Traditional algorithms focus on modeling individual time series, leading to isolated demand features across different supply chain nodes. These methods do not capture the relationships between adjacent nodes, limiting their accuracy in demand predictions. By ignoring the interdependencies among various entities, these algorithms struggle to improve forecasts based solely on individual node data. In comparison, the experiments demonstrate the superior effectiveness of GCN in demand forecasting for intricate supply chains. GCN effectively uses the topological information within the supply chain, allowing them to identify the relationships between interconnected nodes. This capability enhances the accuracy of overall demand forecasts by incorporating both historical demand data and the relational features of supply chain entities. Consequently, GCN provides more accurate and reliable predictions, thereby improving decision-making in complex supply chain environments.

5. Conclusions

This paper introduces graph theory into supply chain modeling and prediction tasks, proposing a GCN-based method for predicting demand in complex supply chains. By transforming the entities and their relationships within the supply chain into a graph composed of nodes and edges, the method effectively leverages the topological information of the supply chain. The GCN model is then employed to extract and analyze features from the graph data, capturing the relational features among different nodes. Finally, a fully connected layer is used to achieve regression predictions. This approach integrates supply chain topological features with historical demand data, allowing it to enhance prediction accuracy through the relational features among nodes, thereby providing more precise decision support for supply chain management.
In this study, four widely used algorithms—ARIMA, SVR, MLP, and LSTM—were selected for comparative analysis. The performance evaluation of all algorithmic models utilized two distinct indicators, namely, RMSE and MAPE. The experimental outcomes unequivocally demonstrate the superior performance of the proposed algorithm over the four comparative methods. This substantiates the assertion that graph neural networks exhibit greater adaptability in addressing the complexities of supply chain forecasting, surpassing the efficacy of traditional single time series analysis and prediction algorithms. It is worth noting that the data used in this study exhibits some limitations in terms of node features and interactions between nodes. Future research endeavors could potentially enhance the model’s predictive capabilities by incorporating more comprehensive features, such as node features like storage, costs, and promotional information, as well as edge features like transportation costs and transportation priority.
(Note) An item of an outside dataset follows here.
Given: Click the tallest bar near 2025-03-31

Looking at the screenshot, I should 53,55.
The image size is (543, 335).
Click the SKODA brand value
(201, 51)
Node features can be directly included in the feature matrix. However, the proposed GCN cannot handle additional relationship features between nodes beyond demand quantity. Therefore, it is necessary to improve the GCN network to better represent the feature information between edges.
The proposed method enhances demand forecasting in intricate supply chains, enabling optimized inventory management without increasing stock levels. Accurate demand prediction reduces resource waste from overstocking and helps avoid shortages, lowering operational costs. In complex networked supply chains, this improves efficiency across all stages and minimizes unnecessary resource use. Furthermore, it optimizes resource allocation, reducing carbon emissions and energy waste during transportation. Thus, the method not only supports inventory optimization and cost reduction but also contributes to sustainability by minimizing environmental impact.

Author Contributions

All authors contributed to this study conception and design. Material preparation, data collection, and analysis were performed by T.N., X.Y. and H.Z. The first draft of the manuscript was written by T.N. and H.Z. and Q.M. commented on previous versions of the manuscript. All authors have read and agreed to the published version of the manuscript.

Funding

The research was supported by the National Key R&D Program of China (No. 2021YFB3300800 and No. 2021YFB3300801).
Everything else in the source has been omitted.